[What you will do] Find "Viewport: 984px width, 757px height." below and begin at its line; stop after the line with "You are a computer-use". Output those lines exactly, without pictures.
BEGIN Information shown
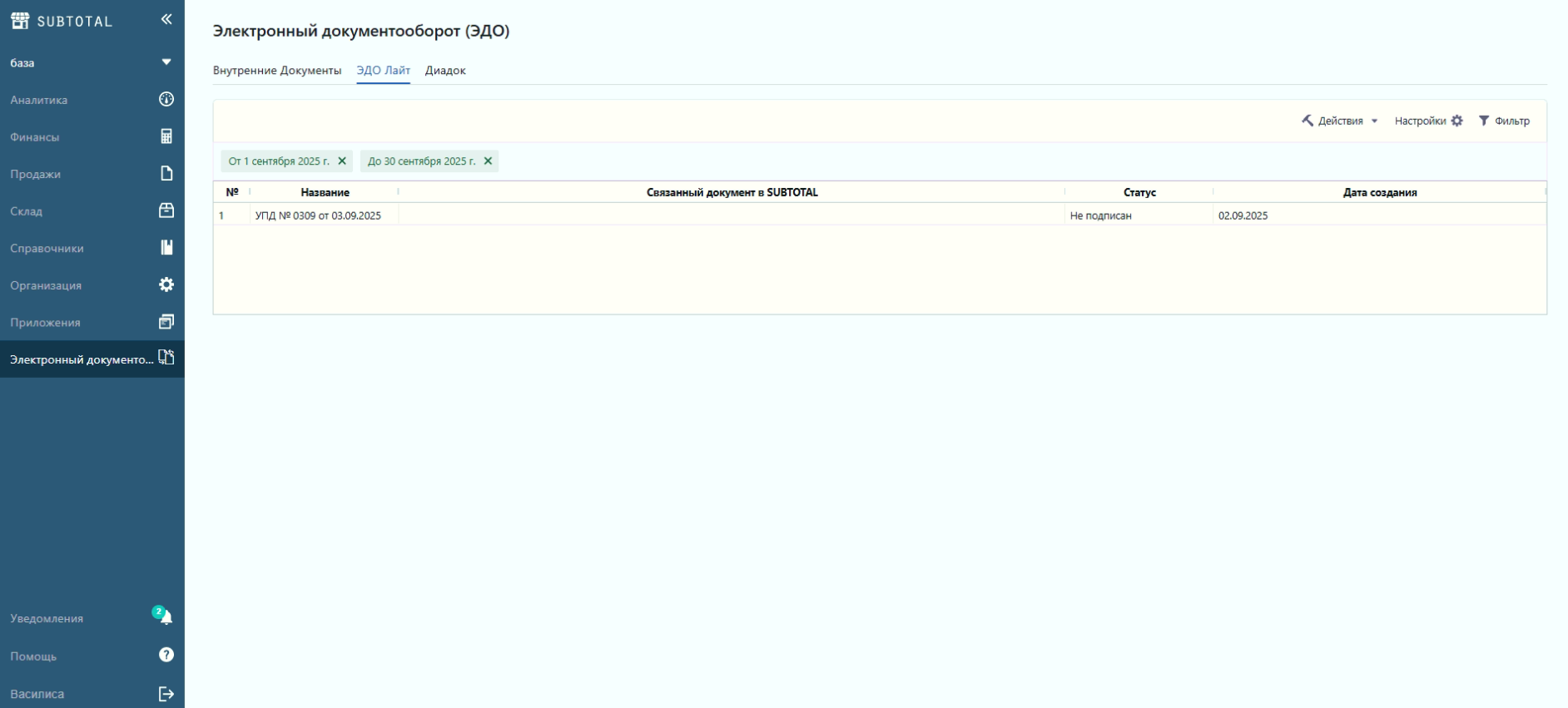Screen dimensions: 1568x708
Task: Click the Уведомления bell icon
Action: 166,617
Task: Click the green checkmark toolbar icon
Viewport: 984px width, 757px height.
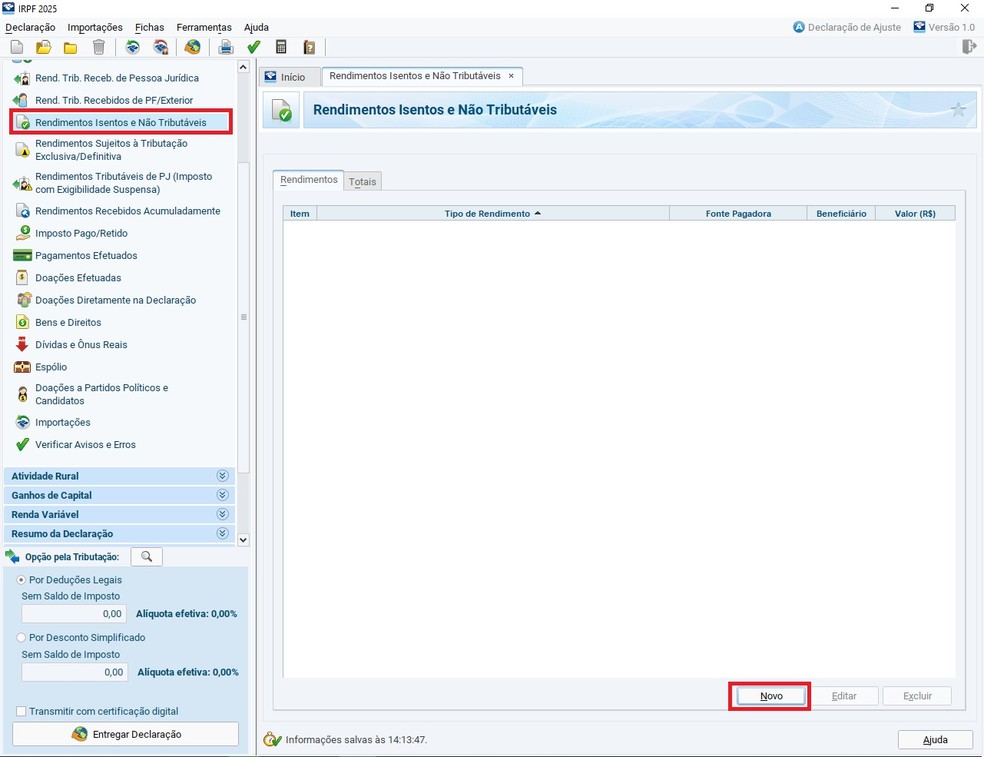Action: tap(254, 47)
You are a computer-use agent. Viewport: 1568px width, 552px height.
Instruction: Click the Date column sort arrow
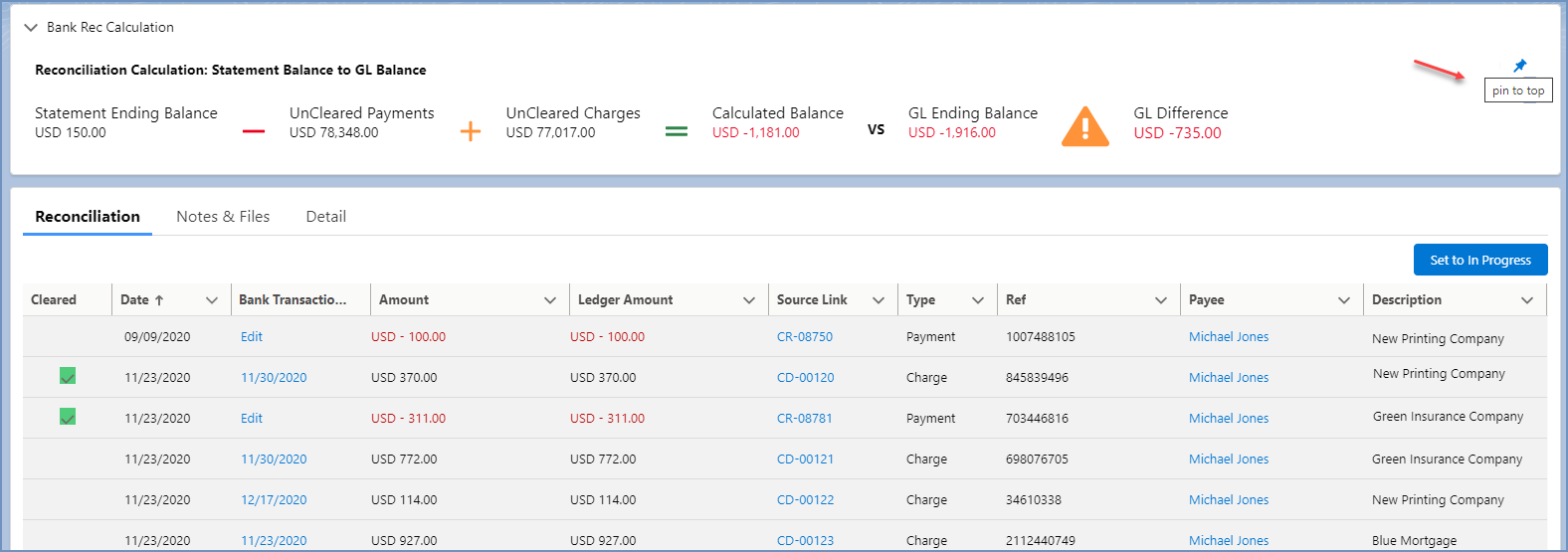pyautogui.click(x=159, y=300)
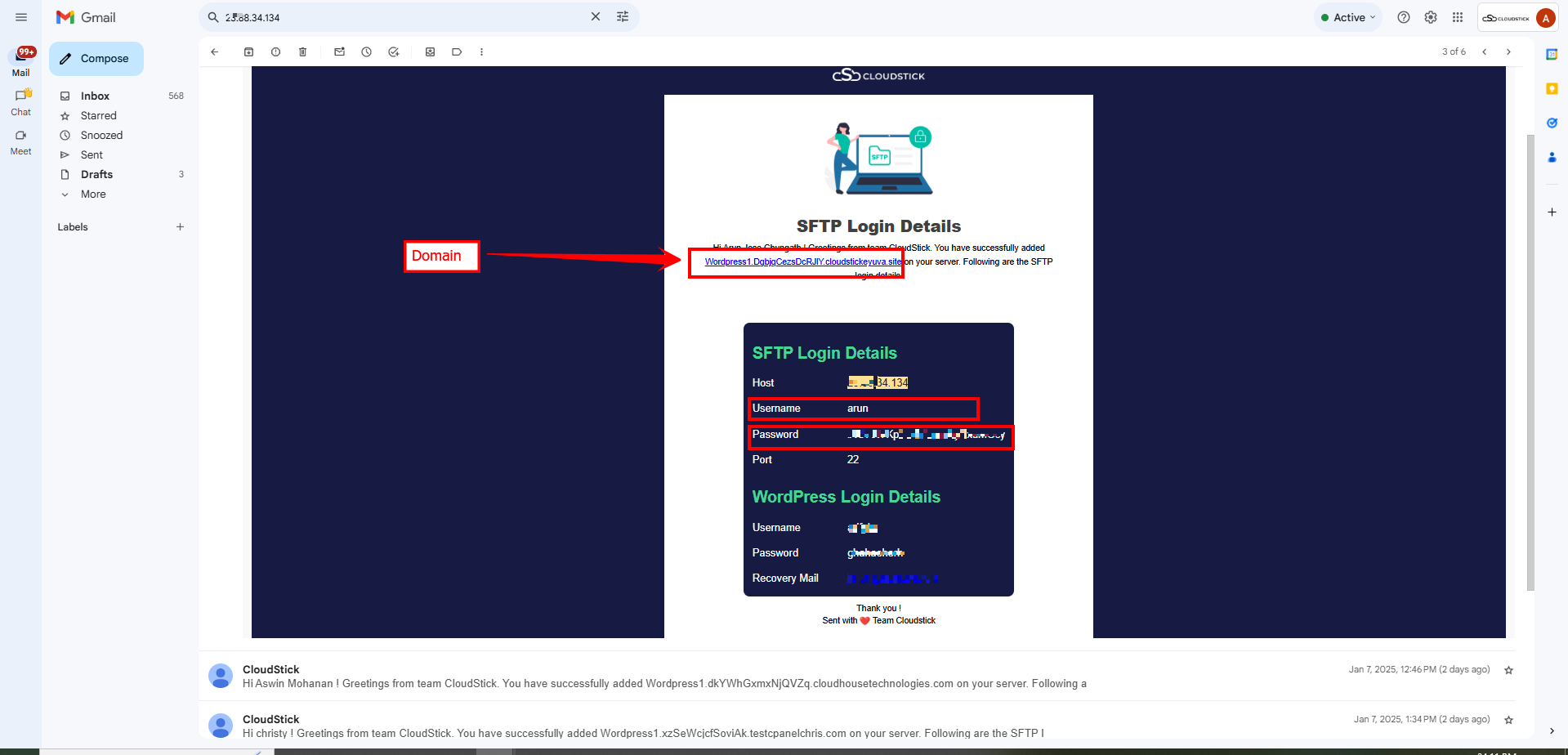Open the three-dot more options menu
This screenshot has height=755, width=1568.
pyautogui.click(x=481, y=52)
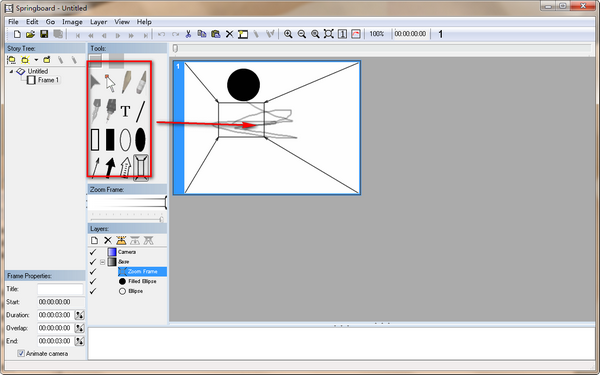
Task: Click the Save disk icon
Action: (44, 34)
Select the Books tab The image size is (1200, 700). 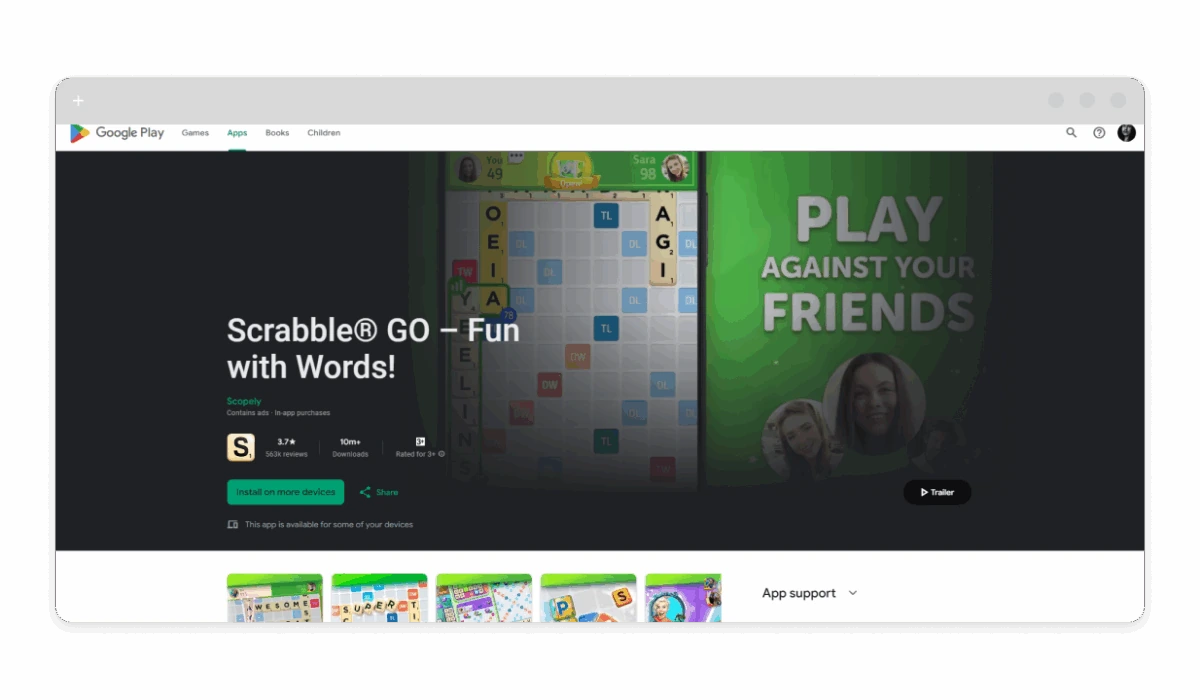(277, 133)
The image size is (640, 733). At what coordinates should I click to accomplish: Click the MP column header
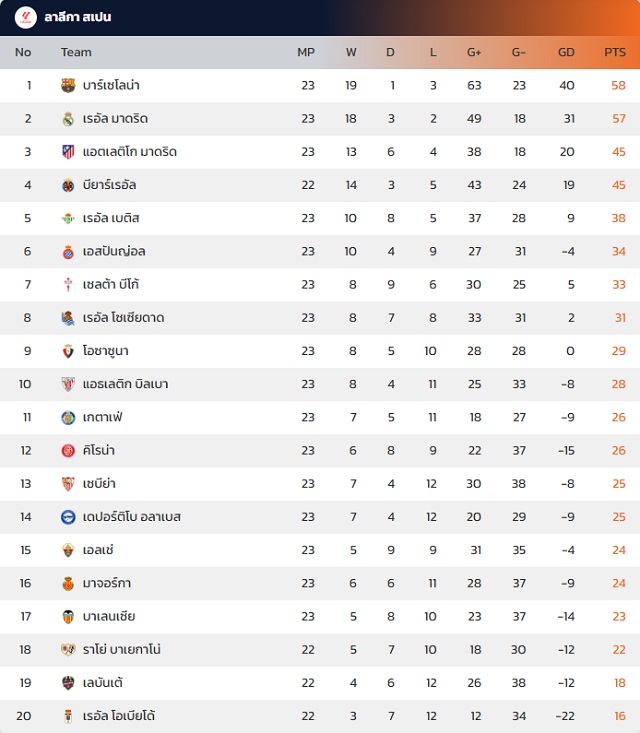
END Information shown
[Solution to this problem]
Viewport: 984px width, 757px height.
Action: tap(254, 47)
You are a computer-use agent. Viewport: 1568px width, 552px height.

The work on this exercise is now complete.